25% of respondents with hiring plans said they will be seeking people with this skill in the next 12 months.

Companies are inundated with information harvested from various sources, and they need experienced people to extract insights and value from the wealth of structured and unstructured data they have amassed, says Matt Leighton, director of recruiting for Mondo.

Leighton says companies want big data pros who are able to build out current data sets and have experience in specific technologies such as Hadoop and Oracle. They’re also looking for engineers and architects who know big-data-oriented computer languages, such as Scala. And they want people with experience in specific industries, because industry experience helps big data professionals derive insights and value from the firehose of data.

Mobile applications and device management

21% of respondents with hiring plans said they will be seeking people with this skill in the next 12 months.

Several years into the mobile revolution, mobile initiatives are still top of mind for IT leaders and their companies: Expertise in mobile apps and mobile device management are still among the 10 most sought-after IT skills, and 35% of the respondents to Computerworld‘s Forecast survey said they plan to increase spending on mobile applications in 2017, making mobile the No. 2 spending priority for the year.

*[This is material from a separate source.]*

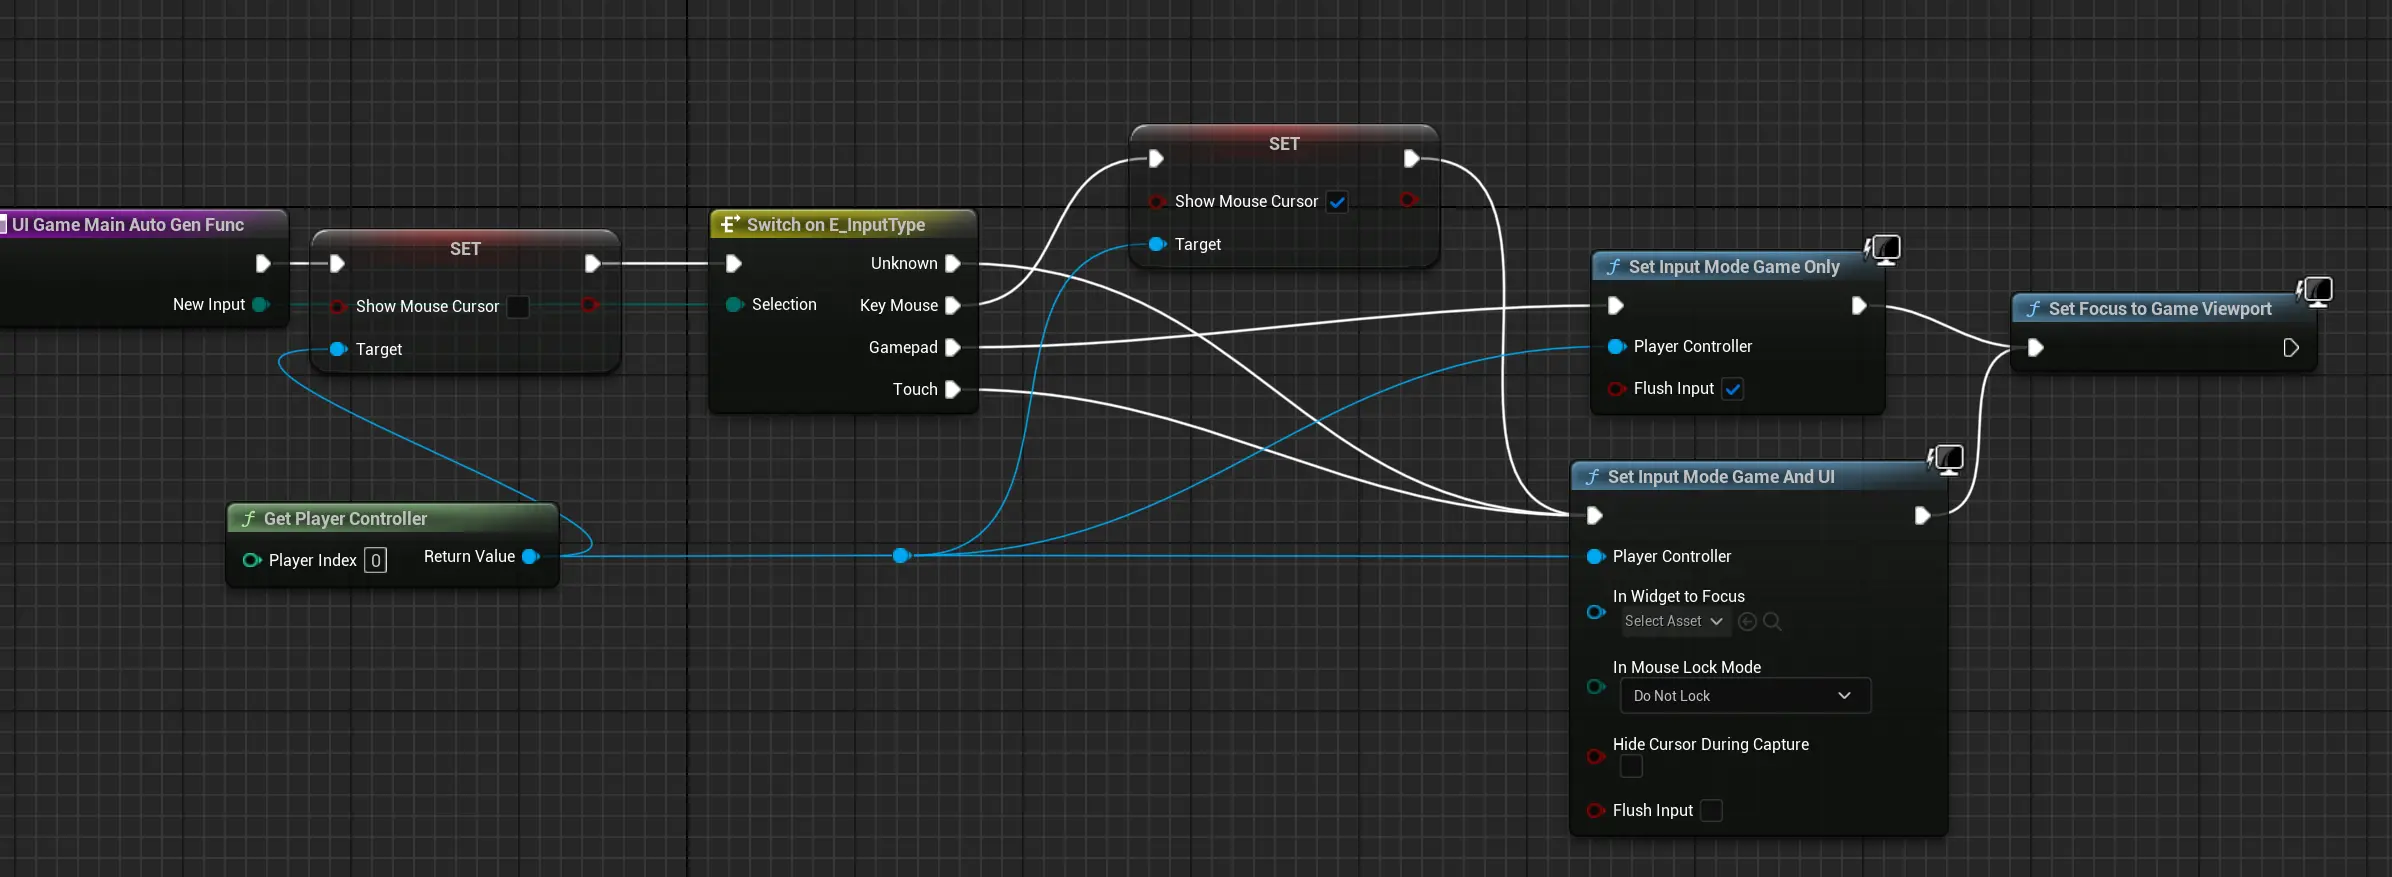Disable Flush Input on Game Only node
This screenshot has height=877, width=2392.
coord(1733,389)
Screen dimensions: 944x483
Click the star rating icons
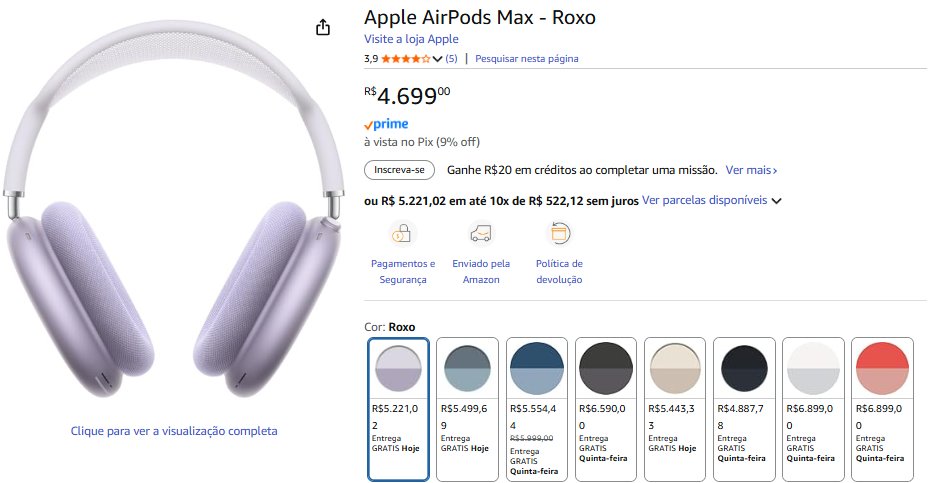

Reltio, a data management firm in Redwood Shores, Calif., doesn’t deploy its own mobile apps, yet managers still need staffers who understand mobile, says Ramon Chen, who oversees personnel and recruiting as chief marketing officer and head of product management.

“We want our existing platform and applications to deploy in a browser-responsive manner, meaning the same code knows when it’s running on mobile and that it should display in a mobile-friendly way,” he says. And for that to happen, he needs IT employees with mobile app development know-how.

Reltio currently doesn’t have mobile-only job titles. Instead, it expects all of its developers to have mobile skills as part of their repertoires. Chen is, however, currently seeking two specialists — a user interface (UI) designer and a senior UI designer — to help the company carry out its strategy of delivering on mobile and, more specifically, to help create the best user interfaces and user experiences.

“We want someone who doesn’t just design [the mobile app] but also manages it once it’s built and in use,” he says. “These people need to be customer-facing, too, to be able to get feedback about what [users] like and don’t like.”

Chen’s approach to hiring for these positions, and for mobile skills overall, mirrors the strategies of other IT leaders. He says he wants candidates with the required skills, but he also wants people who fit culturally. Yes, he concedes, it’s tough to land people like that in a job market where competition for mobile talent is fierce. But he’s willing to take upwards of three months to find the right individuals.